Bail Review Attorneys
The main purpose of bail is to make sure that a person accused of a crime will come to court for proceedings related to their case after they’re released from jail or from being held at a police station. Bail isn’t supposed to be a form of punishment, but rather a way of helping ensure that a defendant will appear in court at a later date.
In some cases, a person will be held on “dangerousness,” when a judge finds that no conditions of release will ensure the safety of the community, or a specific person.
Bail review process
If your bail is set too high, or if you are held without bail after a dangerousness hearing (also known as a 58A hearing), you have a right to a bail review. The venue depends on where the initial bail was set, or denied.

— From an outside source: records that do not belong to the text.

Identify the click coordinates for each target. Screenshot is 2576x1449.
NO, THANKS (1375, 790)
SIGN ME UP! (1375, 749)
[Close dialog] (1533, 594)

For bails set (or held on 58A) in the District Court, you would request a bail review hearing in the Superior Court. A Superior Court judge would hold a new hearing, from scratch, and would not be bound by the District Court judge’s rulings. They are even allowed to consider new evidence that was not presented at the District Court hearing. We have been successful in many Superior Court bail reviews, both for reducing bail amounts, and also for getting our clients released when they were previously ordered held without bail.
If the Superior Court judge does not grant the relief you are seeking, the next step is to petition a single justice of the Supreme Judicial Court. That judge is limited to deciding whether there was an abuse of discretion or clear error of law by the Superior Court.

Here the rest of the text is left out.